## Selected extract
Go to the County Fair — It Matters More Than You Think
- Neva Roenne
- Jul 29
- 5 min read
Updated: Sep 2
I’ve been a lot of places. Done a lot of things. But there’s something about the county fair that always feels like coming home.
You can call me a nerd for that and I am okay with it. 4-H was such a big part of my life. It taught me lessons, introduced me to my passions, showed me how to lose with grace and how to win with humility. It also gave me a week every summer where I'd be, without a doubt — the Jefferson County Fair.

For me, it’s not just nostalgia. It’s personal. I grew up in 4-H showing livestock, baking pies, giving speeches, and eating bright blue snow cones on the hottest day in late July. But more than that, I grew up in barns, under bleachers, in the ring, and around people who showed me what community really looks like.
And I’m convinced the county fair still matters. Maybe now more than ever.

Because kids still need a place to be proud of hard work.
There aren’t many places left where kids are publicly recognized for putting in real effort over a long period of time. The fair is one of the few.
It’s not about viral moments or instant gratification. It’s about the slow, steady kind of work that teaches responsibility, patience, and pride. Waking up early to feed an animal before school. Spending weeks with dad in the garage perfecting a woodworking project. Redoing a clothing cost per wear sheet because you forgot to include the pantyhose. Spending weeks figuring out how to get a bread recipe to hold its shape at the right temperature.

At the county fair, that kind of dedication gets a spotlight. Whether it’s a purple or red ribbon, a judge’s compliment, or just someone stopping to ask, “How’d you do that?”—it reminds kids that their work matters. That they did something worth being proud of.
And maybe most importantly, the fair gives them a safe, supportive space to stand tall in that pride. In a world where they’re constantly compared, scrolled past, or told to be more, do more, look different—the fair tells them: "This is enough. You did something meaningful. And we see you."
That’s a lesson they’ll carry far beyond the show ring.

Because the support we show them becomes fuel for their futures.
When you show up to the barn, the show ring, the concession stand, the arena, you’re doing more than just filling a seat. You’re telling a kid: "What you’re doing matters. We see your effort. We’re proud of who you’re becoming."

## Data provided

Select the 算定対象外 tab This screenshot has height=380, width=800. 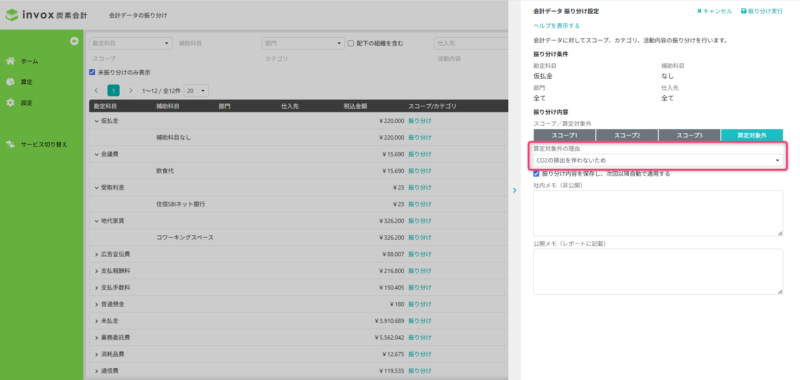(752, 135)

## Work to complete
a – Copy word for word the part of the county fair essay that opens with the words "Because kids still" and closes with "of the few.".
b – In the county fair essay, list the places where the author says showing up tells a kid that their effort matters.
c – Write the next part of the essay on why the county fair matters, continuing from where it stops.

## Answers to the exercises
a –
Because kids still need a place to be proud of hard work.
There aren’t many places left where kids are publicly recognized for putting in real effort over a long period of time. The fair is one of the few.

b –
the barn
the show ring
the concession stand
the arena

c –
That kind of support builds something deep. Confidence. Community. Direction. It teaches young people that hard work is worth it; not just because of ribbons or trophies, but because someone cared enough to show up.

The kid showing a goat might grow up to be a large animal vet.
The girl who spent weeks sewing her project might start her own clothing brand.
The quiet kid who took photos for the photography project might find their calling telling stories through a lens.
The teen who takes orders in the concession stand might run a business one day — and remember the fair as the first place they learned to serve with a smile.
And the kid whose steer didn’t place? He still learned how to shake hands, say thank you, walk out with his head high, and has found a new respect for beef. Those are life skills. He may just be a very fine cattleman one day.
Or maybe there's a 4-Her like me. One who tries really hard and insists on doing things on her own, winning on her own and failing on her own. But through the people showing her that what she is doing is seen and important, she will find her calling to use her words powerfully and live in the service of others. That's a pretty cool one.

My favorite project was the beef project. I spent my summers at the barn working with them! This was my final beef project steer named Walt.
You never know which moment will stick — or which kid needed someone to notice.
You don’t have to know their name. You just have to be there.
Because real learning doesn’t always happen in a classroom.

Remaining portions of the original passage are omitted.